The novelist, playwright and creator of Peter Pan, J. M. Barrie, visited the town hall when he became a freeman of the town on 15 October 1928.

It was at the town hall that, in a by-election in March 1965, the future leader of the Liberal Democrats, David Steel, was declared elected, aged just 25, as the youngest Member of Parliament in the UK House of Commons.

In 1975 an information centre was attached and the hall became a class B listed building on 23 March 1993.

The hall was run and owned by the local council but in 2015 the costs of ownership became onerous and it and the management of many other public buildings in the borders were transferred to a trust. The building was available to let and it was the location for the local flower show, birl'n'beer and music evenings.
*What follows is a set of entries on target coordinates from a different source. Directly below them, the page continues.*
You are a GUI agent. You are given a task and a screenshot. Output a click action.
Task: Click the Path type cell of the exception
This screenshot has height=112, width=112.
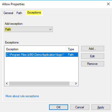71,55
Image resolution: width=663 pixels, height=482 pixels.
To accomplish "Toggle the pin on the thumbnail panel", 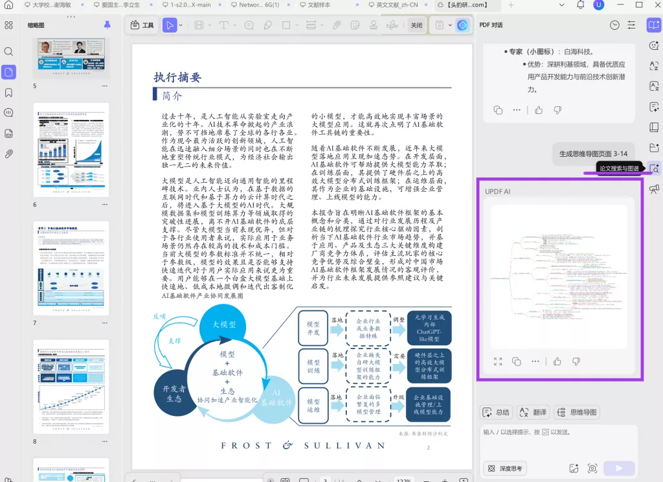I will 107,25.
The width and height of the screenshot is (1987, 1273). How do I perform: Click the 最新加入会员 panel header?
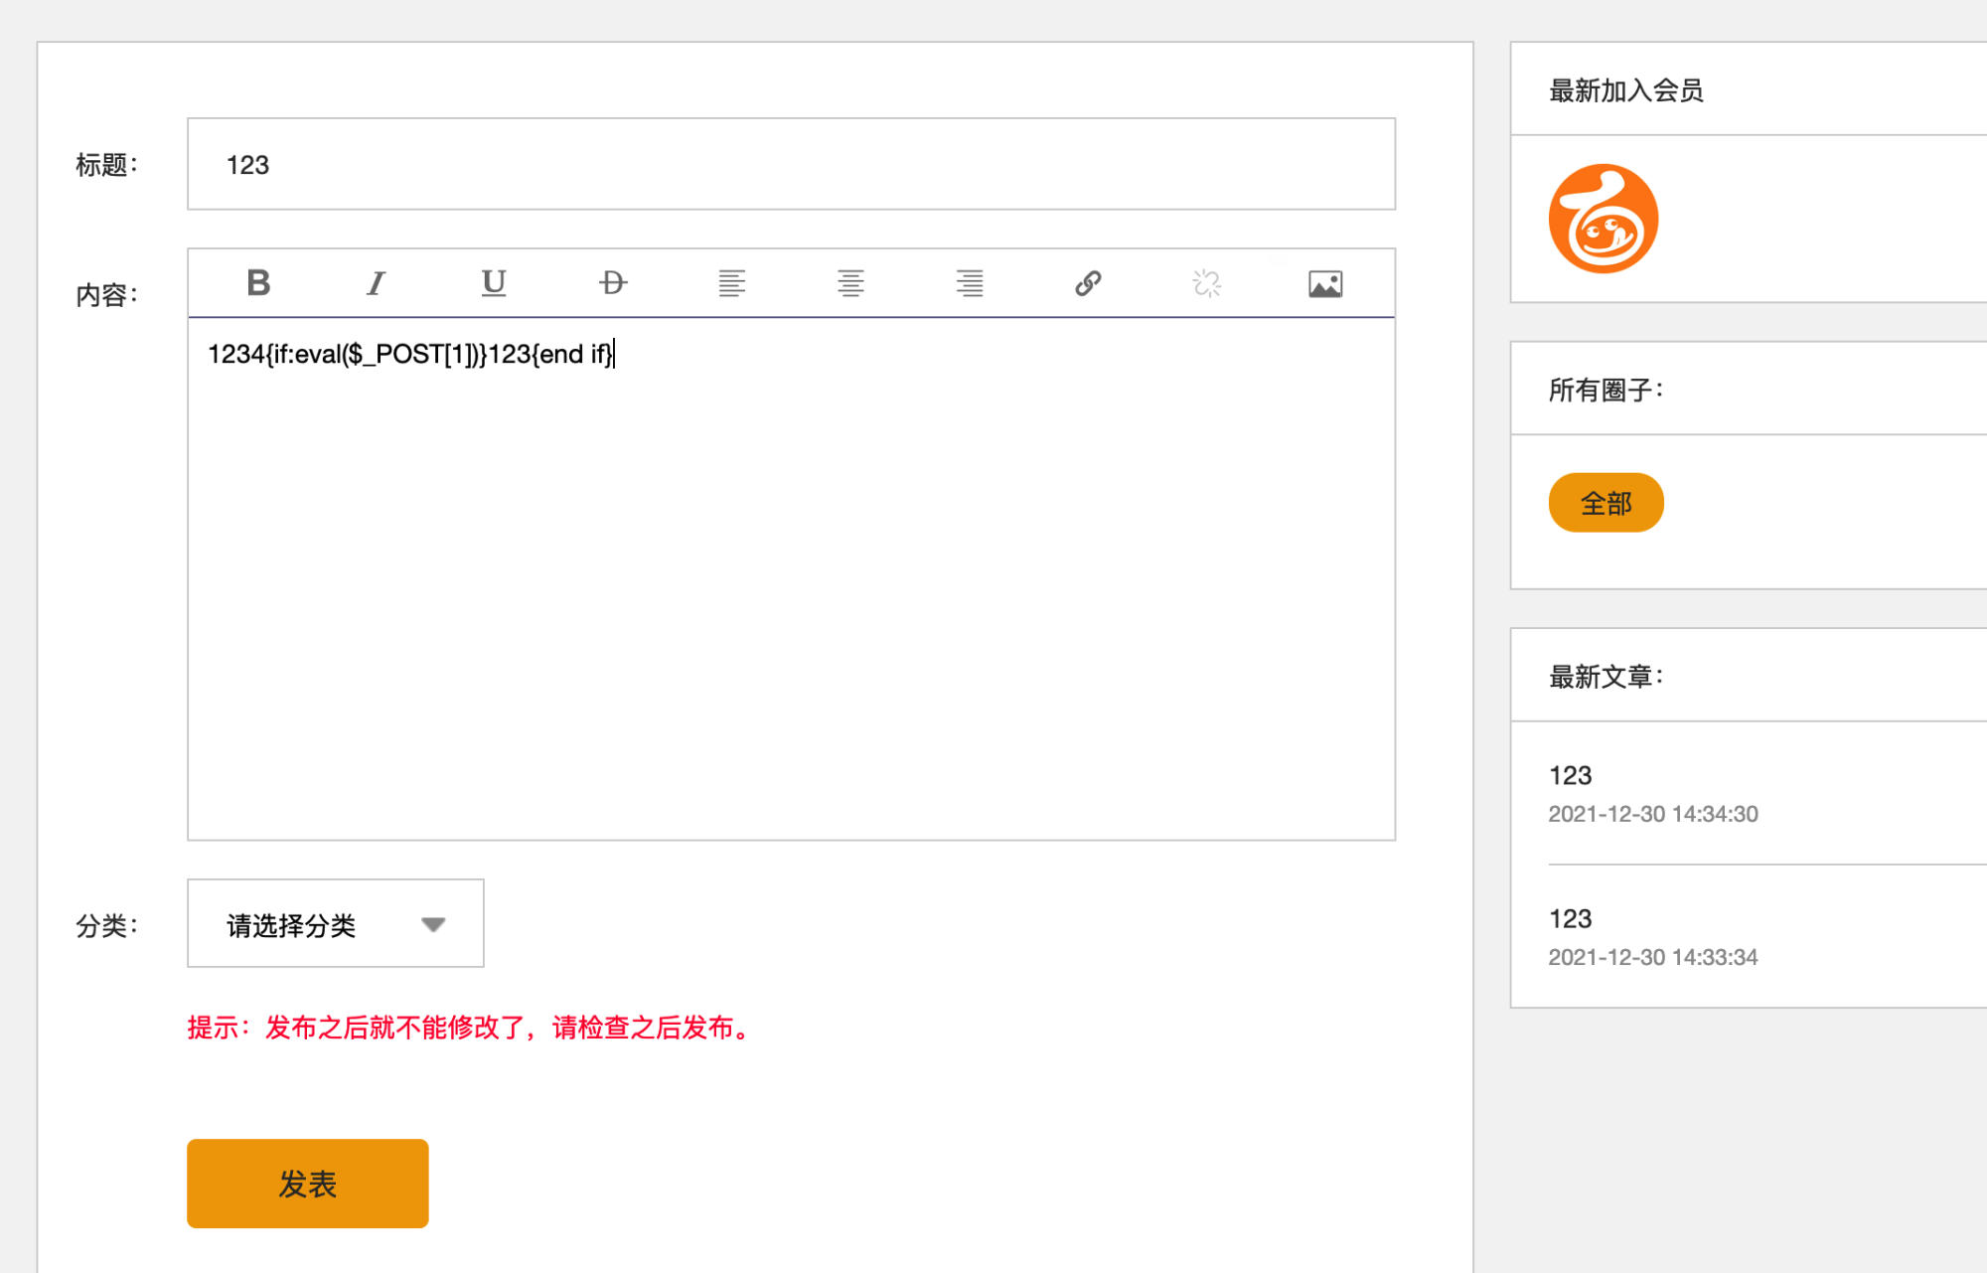point(1626,90)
In early 2020 it was proposed that the hall might be sold, but a petition caused the council to pause the proposed closures. Then, in September 2020, the council reported that it was considering proposals, submitted by a community group known as "Jedburgh Legacy Group", to take over the management of some of Jedburgh's historic buildings.

==Facilities==
The hall has four different levels. In the basement there is a smaller hall, stores and a kitchen, while on the ground floor there is the main hall, foyer, stage and a changing room. The first floor has a meeting room and access to the balcony and on the second floor there are three more rooms. All the levels have toilets.